EXERCISE DESCRIPTION
Please return all of the records below line for line, without changing anything.

DATA EXCERPTS
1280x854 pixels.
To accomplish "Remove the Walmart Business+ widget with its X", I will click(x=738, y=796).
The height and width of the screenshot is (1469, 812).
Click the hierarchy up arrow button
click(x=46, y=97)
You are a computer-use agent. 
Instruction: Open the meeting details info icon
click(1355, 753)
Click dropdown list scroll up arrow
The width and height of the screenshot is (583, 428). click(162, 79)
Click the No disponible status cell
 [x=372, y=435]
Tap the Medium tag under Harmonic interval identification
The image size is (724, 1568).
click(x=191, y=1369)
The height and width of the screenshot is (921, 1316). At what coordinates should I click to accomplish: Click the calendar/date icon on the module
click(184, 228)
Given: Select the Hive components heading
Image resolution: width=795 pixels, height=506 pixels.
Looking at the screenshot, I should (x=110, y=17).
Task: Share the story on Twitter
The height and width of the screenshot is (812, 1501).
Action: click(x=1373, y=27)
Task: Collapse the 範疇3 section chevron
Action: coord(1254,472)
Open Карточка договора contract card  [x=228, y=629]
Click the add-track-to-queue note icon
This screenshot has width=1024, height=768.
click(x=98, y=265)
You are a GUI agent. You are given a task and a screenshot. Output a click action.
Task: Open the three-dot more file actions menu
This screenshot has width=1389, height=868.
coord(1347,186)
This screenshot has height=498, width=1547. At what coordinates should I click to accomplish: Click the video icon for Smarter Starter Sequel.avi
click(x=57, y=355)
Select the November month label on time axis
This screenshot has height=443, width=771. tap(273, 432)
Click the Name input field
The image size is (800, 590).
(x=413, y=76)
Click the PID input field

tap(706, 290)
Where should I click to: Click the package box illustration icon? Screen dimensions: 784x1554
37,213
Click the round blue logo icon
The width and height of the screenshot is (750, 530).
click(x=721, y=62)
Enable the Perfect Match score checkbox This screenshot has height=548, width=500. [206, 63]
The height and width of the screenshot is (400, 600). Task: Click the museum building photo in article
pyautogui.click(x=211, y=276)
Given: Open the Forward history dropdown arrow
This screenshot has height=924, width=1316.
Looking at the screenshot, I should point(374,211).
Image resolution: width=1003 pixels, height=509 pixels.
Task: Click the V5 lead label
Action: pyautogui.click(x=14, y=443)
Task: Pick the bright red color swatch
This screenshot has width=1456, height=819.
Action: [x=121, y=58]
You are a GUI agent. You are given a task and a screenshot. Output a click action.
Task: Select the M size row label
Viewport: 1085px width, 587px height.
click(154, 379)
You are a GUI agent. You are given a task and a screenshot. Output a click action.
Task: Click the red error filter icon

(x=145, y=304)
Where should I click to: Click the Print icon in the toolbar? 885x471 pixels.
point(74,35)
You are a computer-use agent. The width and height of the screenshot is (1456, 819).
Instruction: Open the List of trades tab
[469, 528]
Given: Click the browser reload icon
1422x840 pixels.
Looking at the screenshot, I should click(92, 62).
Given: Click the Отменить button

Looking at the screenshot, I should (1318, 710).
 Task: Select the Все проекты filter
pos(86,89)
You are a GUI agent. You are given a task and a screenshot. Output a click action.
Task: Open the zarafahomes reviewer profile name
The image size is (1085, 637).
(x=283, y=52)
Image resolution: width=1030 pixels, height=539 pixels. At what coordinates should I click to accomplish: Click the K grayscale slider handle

ANSWER TO THIS TASK
1280x854 pixels.
To accomplish "Remove the Walmart Business+ widget with its X", I will click(x=738, y=796).
The height and width of the screenshot is (1469, 812).
Click the hierarchy up arrow button
click(x=46, y=97)
You are a computer-use agent. 
Instruction: Open the meeting details info icon
click(1355, 753)
Click dropdown list scroll up arrow
The width and height of the screenshot is (583, 428). click(162, 79)
Click the No disponible status cell
 [x=372, y=435]
Tap the Medium tag under Harmonic interval identification
The image size is (724, 1568).
click(x=191, y=1369)
The height and width of the screenshot is (921, 1316). At what coordinates should I click to accomplish: Click the calendar/date icon on the module
click(184, 228)
Given: Select the Hive components heading
Image resolution: width=795 pixels, height=506 pixels.
Looking at the screenshot, I should (x=110, y=17).
Task: Share the story on Twitter
The height and width of the screenshot is (812, 1501).
Action: click(x=1373, y=27)
Task: Collapse the 範疇3 section chevron
Action: coord(1254,472)
Open Карточка договора contract card  [x=228, y=629]
Click the add-track-to-queue note icon
This screenshot has width=1024, height=768.
click(x=98, y=265)
You are a GUI agent. You are given a task and a screenshot. Output a click action.
Task: Open the three-dot more file actions menu
This screenshot has width=1389, height=868.
coord(1347,186)
This screenshot has height=498, width=1547. At what coordinates should I click to accomplish: Click the video icon for Smarter Starter Sequel.avi
click(x=57, y=355)
Select the November month label on time axis
This screenshot has height=443, width=771. tap(273, 432)
Click the Name input field
The image size is (800, 590).
(x=413, y=76)
Click the PID input field

tap(706, 290)
Where should I click to: Click the package box illustration icon? Screen dimensions: 784x1554
37,213
Click the round blue logo icon
The width and height of the screenshot is (750, 530).
click(x=721, y=62)
Enable the Perfect Match score checkbox This screenshot has height=548, width=500. [206, 63]
The height and width of the screenshot is (400, 600). Task: Click the museum building photo in article
pyautogui.click(x=211, y=276)
Given: Open the Forward history dropdown arrow
This screenshot has height=924, width=1316.
Looking at the screenshot, I should point(374,211).
Image resolution: width=1003 pixels, height=509 pixels.
Task: Click the V5 lead label
Action: pyautogui.click(x=14, y=443)
Task: Pick the bright red color swatch
This screenshot has width=1456, height=819.
Action: [x=121, y=58]
You are a GUI agent. You are given a task and a screenshot. Output a click action.
Task: Select the M size row label
Viewport: 1085px width, 587px height.
click(154, 379)
You are a GUI agent. You are given a task and a screenshot. Output a click action.
Task: Click the red error filter icon

(x=145, y=304)
Where should I click to: Click the Print icon in the toolbar? 885x471 pixels.
point(74,35)
You are a computer-use agent. The width and height of the screenshot is (1456, 819).
Instruction: Open the List of trades tab
[469, 528]
Given: Click the browser reload icon
1422x840 pixels.
Looking at the screenshot, I should click(92, 62).
Given: Click the Отменить button

Looking at the screenshot, I should (1318, 710).
 Task: Select the Все проекты filter
pos(86,89)
You are a GUI agent. You are given a task and a screenshot. Output a click action.
Task: Open the zarafahomes reviewer profile name
The image size is (1085, 637).
(x=283, y=52)
Image resolution: width=1030 pixels, height=539 pixels. At what coordinates should I click to accomplish: Click the K grayscale slider handle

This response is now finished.